Graphing color can help you identify colors more specifically and understand relationships between color better. One way to graph color is to use the Color Sampler Tool in Photoshop in combination with the Apple color picker.
To access the Apple color picker choose Photoshop: General Preferences and change Color Picker from Adobe to Apple and click OK. To see the new the color picker click on Set Foreground Color or Set Background  Color icon in the Tool bar.
Unlike the Adobe color picker, the Apple color picker is a color wheel. Creating and using color wheels to describe color and plot color relationships is a time honored tradition dating back to Leonardo DaVinci. Some of the most famous color wheels were created by Newton, Goethe, and Munsell. The Apple color picker is an additive color wheel where complements are defined as red and cyan, green and magenta, and blue and yellow.
You can sample any color in an image and find its position on the Apple color wheel.  Using the Eyedropper Tool, sample a color in a composition. Then click on the Set Foreground Color icon. The Apple color wheel will appear and a small circle will plot the sampled color. You can make a record of this chart by taking a screenshot of the color wheel (caps lock, Shift, Command, 4). This will create a PDF document on your desktop, which can be opened in Photoshop.

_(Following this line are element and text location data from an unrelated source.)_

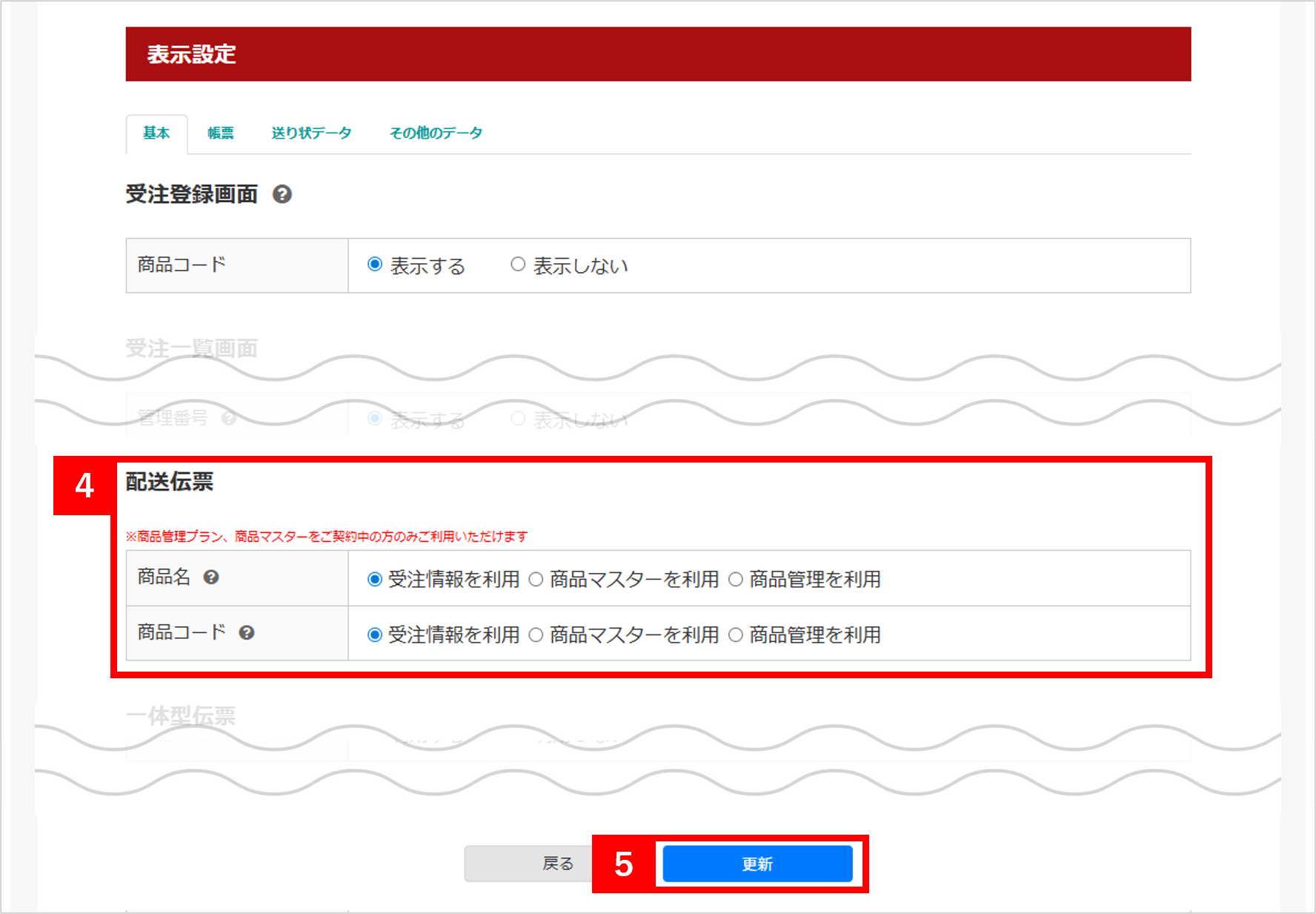Image resolution: width=1316 pixels, height=914 pixels.
Task: Select 表示しない for 管理番号 row
Action: point(518,419)
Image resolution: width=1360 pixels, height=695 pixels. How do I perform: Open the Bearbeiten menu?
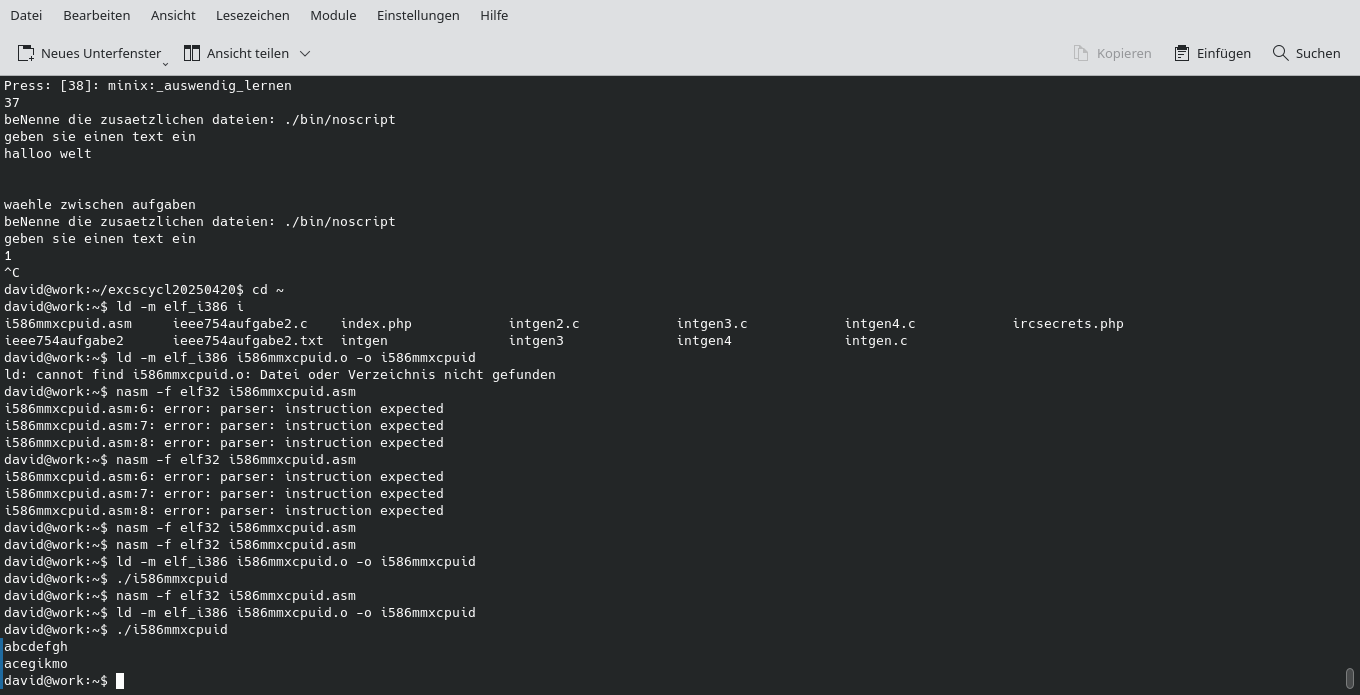click(x=96, y=15)
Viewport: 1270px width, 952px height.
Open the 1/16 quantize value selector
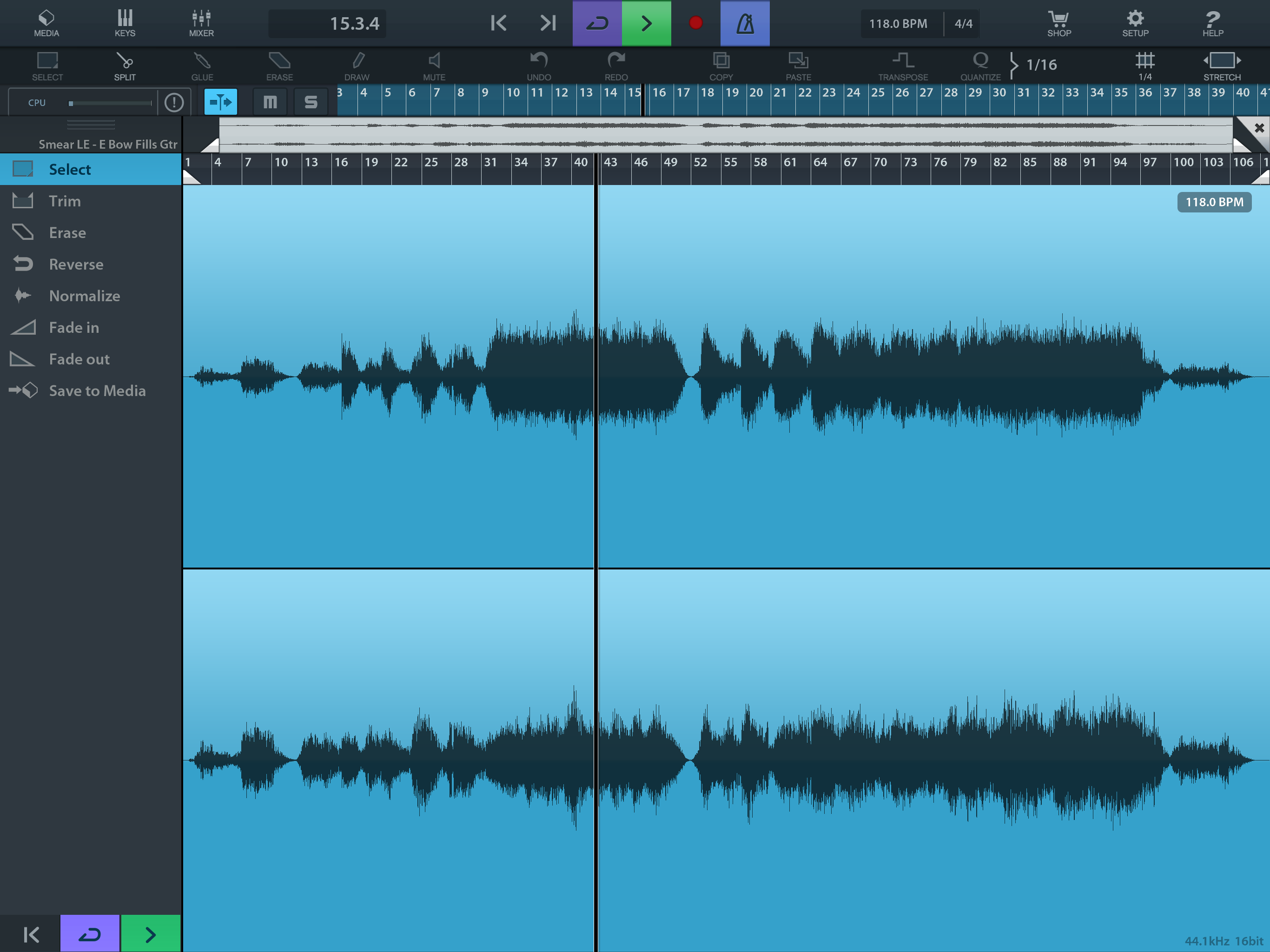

You can combine multiple sample points into a single chart by taking multiple screenshots, opening them in Photoshop, and combining them. Drag the Background layer from one document into another and give it a meaningful title.  Make sure the two layers are registered with one another. Then, mask off everything on the top layer except the circle identifying the color on the color wheel, the triangle identifying it’s luminosity on the slider to the right of the color wheel, and a portion of the color bar above the color wheel. You’ve just graphed the two colors on the Apple color wheel. You can do this with as many colors as you desire.
Once colors have been graphed you will be able to identify a variety of relationships between colors, both colors that exist in a composition and colors that do not.